PROVIDED RECORDS =
===
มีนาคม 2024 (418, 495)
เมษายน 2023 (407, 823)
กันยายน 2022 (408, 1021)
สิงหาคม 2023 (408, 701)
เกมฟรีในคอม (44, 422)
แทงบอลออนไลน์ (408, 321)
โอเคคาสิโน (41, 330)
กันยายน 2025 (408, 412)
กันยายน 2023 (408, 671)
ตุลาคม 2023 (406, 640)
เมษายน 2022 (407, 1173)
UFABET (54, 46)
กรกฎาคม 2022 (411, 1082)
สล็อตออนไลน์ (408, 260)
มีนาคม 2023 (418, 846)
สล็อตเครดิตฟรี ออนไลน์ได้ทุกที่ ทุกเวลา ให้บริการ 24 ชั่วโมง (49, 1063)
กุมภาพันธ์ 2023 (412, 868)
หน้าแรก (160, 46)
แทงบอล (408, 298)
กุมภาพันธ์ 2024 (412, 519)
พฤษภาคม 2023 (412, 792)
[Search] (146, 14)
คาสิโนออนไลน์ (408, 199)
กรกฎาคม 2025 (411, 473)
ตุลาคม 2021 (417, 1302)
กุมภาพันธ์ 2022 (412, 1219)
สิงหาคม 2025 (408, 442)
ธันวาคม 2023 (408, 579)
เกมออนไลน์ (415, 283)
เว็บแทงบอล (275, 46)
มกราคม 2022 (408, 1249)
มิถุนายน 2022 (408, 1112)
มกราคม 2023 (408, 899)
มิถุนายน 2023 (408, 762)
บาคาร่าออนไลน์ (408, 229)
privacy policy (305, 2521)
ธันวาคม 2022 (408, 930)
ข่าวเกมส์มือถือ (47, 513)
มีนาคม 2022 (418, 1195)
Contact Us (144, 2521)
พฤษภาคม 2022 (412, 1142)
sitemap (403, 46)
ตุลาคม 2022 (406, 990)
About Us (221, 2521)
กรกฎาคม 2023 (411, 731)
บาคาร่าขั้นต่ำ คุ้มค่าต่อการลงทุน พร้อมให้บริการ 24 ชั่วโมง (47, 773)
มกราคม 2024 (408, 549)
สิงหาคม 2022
===
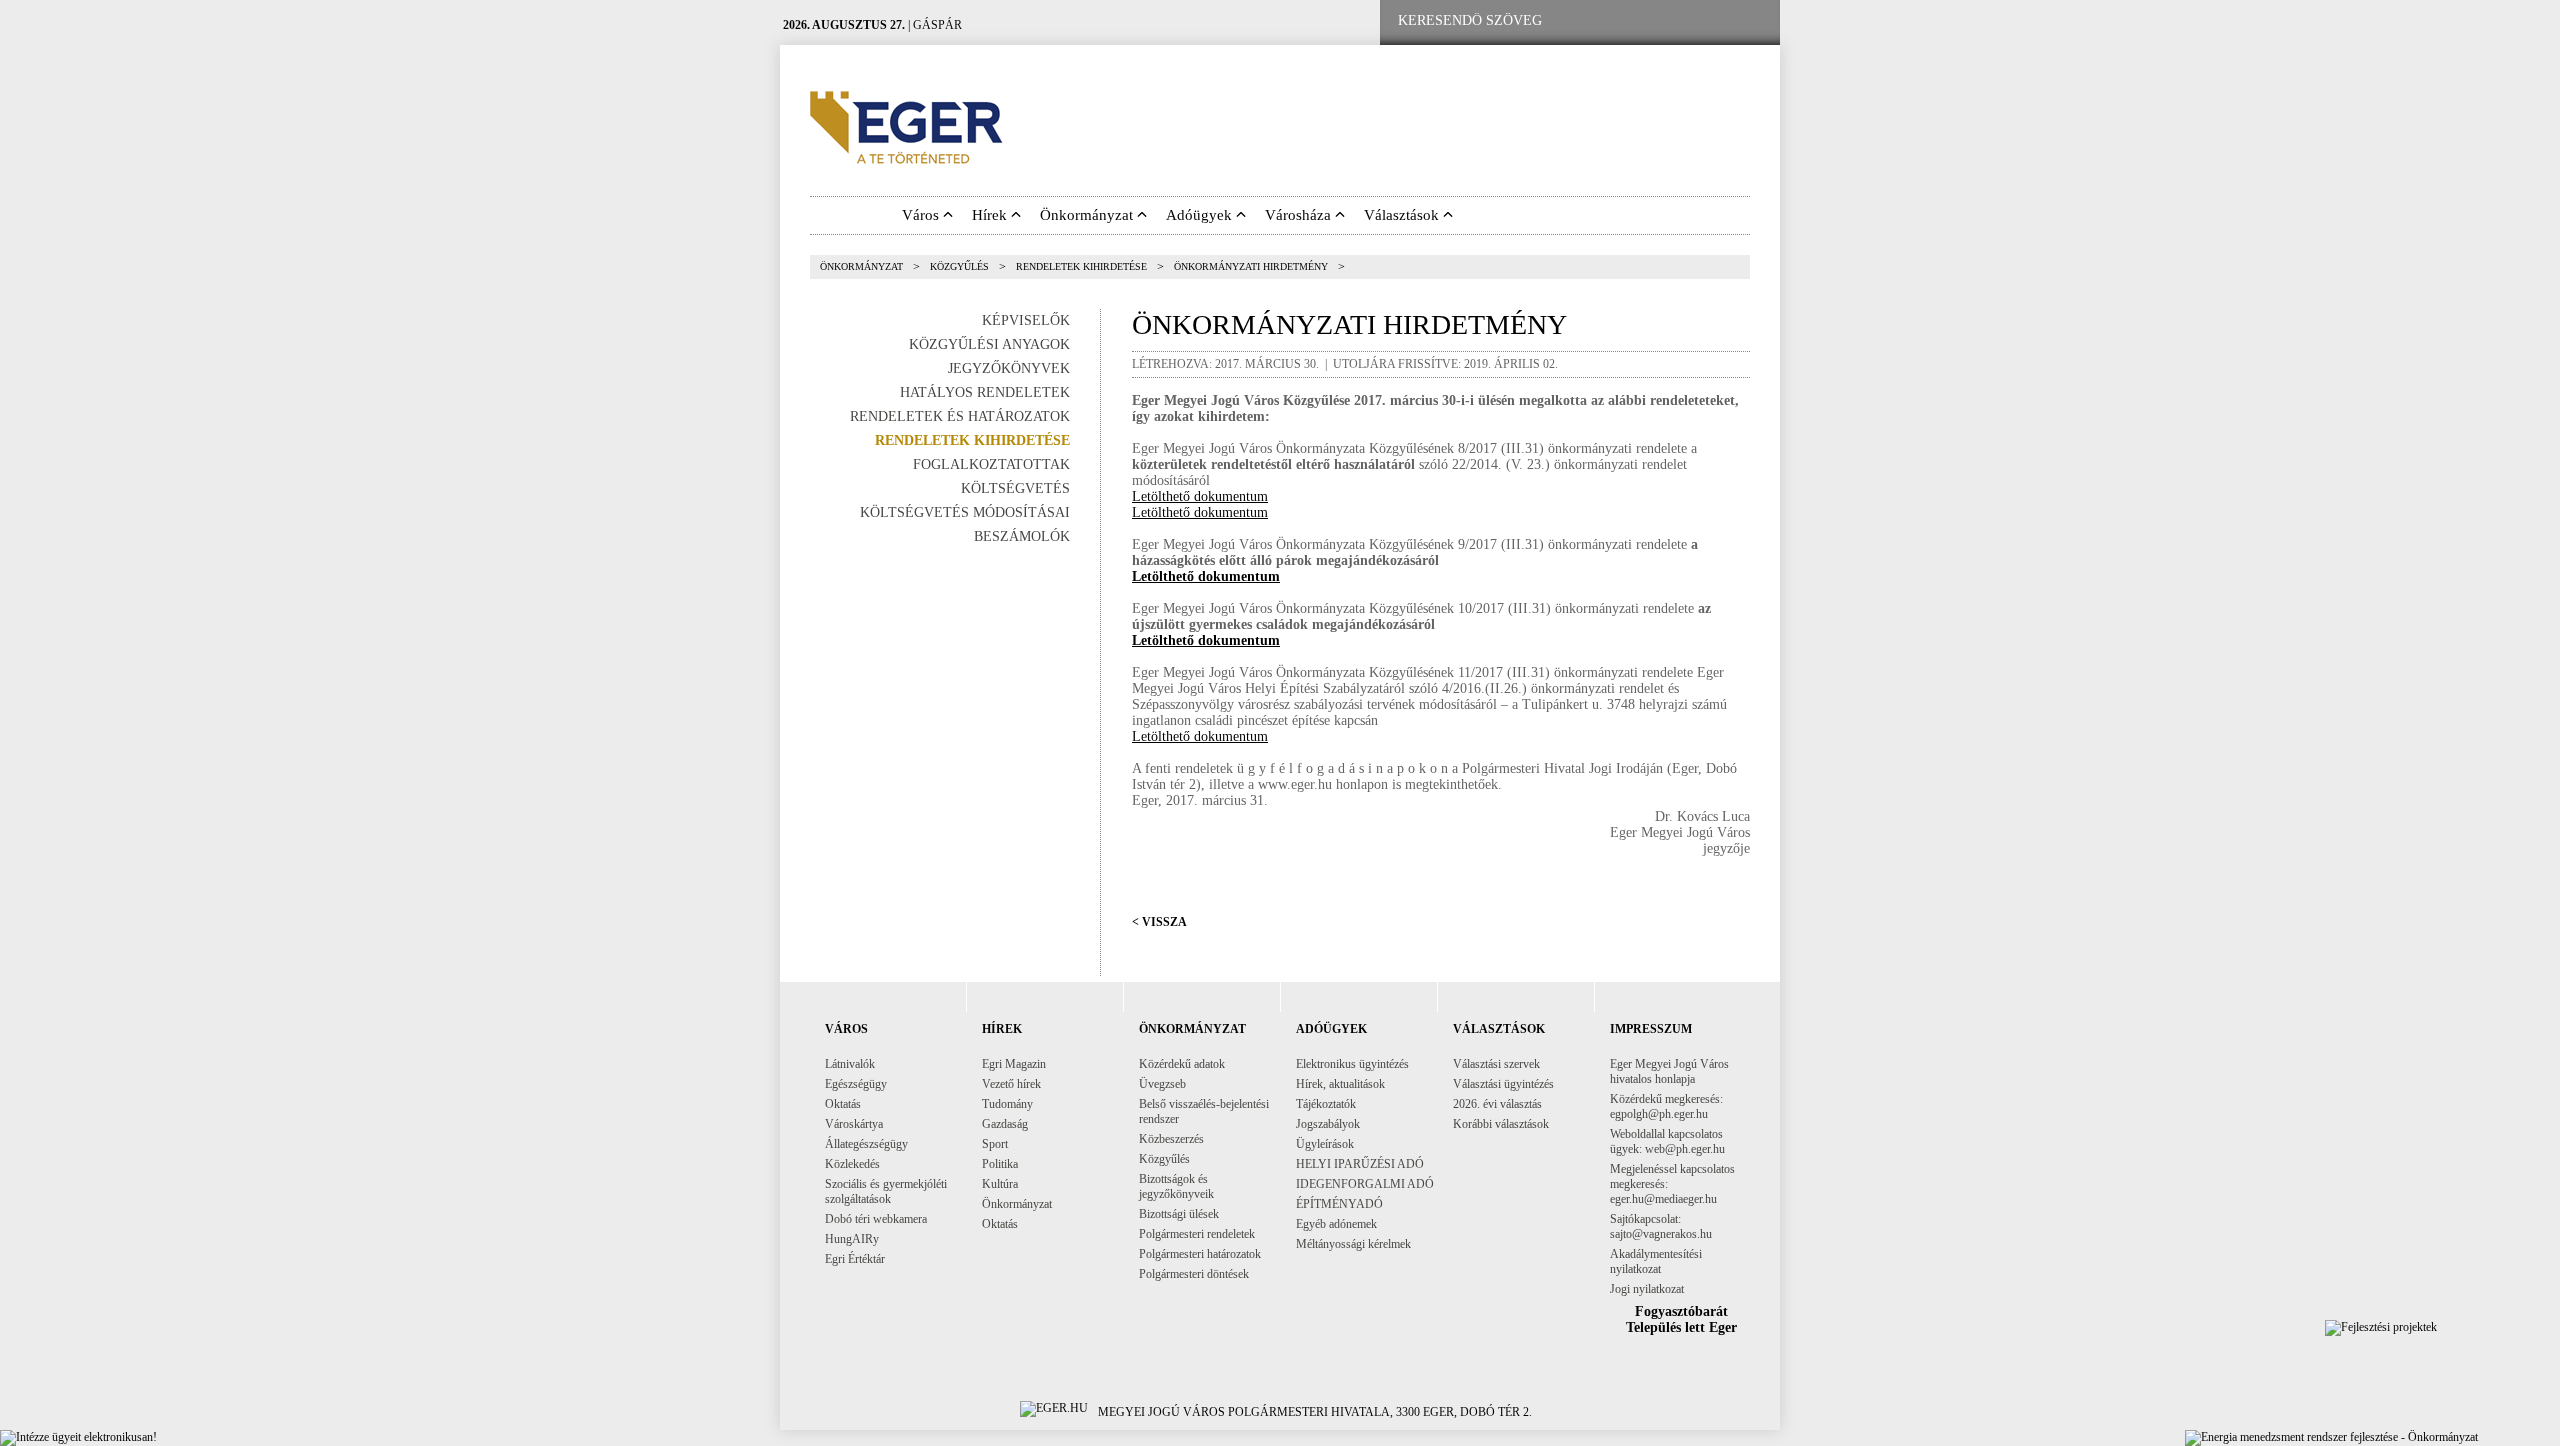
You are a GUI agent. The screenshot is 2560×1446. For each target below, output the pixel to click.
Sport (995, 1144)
===
PROBLEM = Look over the material above and show each line where "บาคาร" appears.

ANSWER TO THIS TASK =
บาคาร่าออนไลน์ (408, 229)
บาคาร่าขั้นต่ำ คุ้มค่าต่อการลงทุน พร้อมให้บริการ 24 ชั่วโมง (47, 773)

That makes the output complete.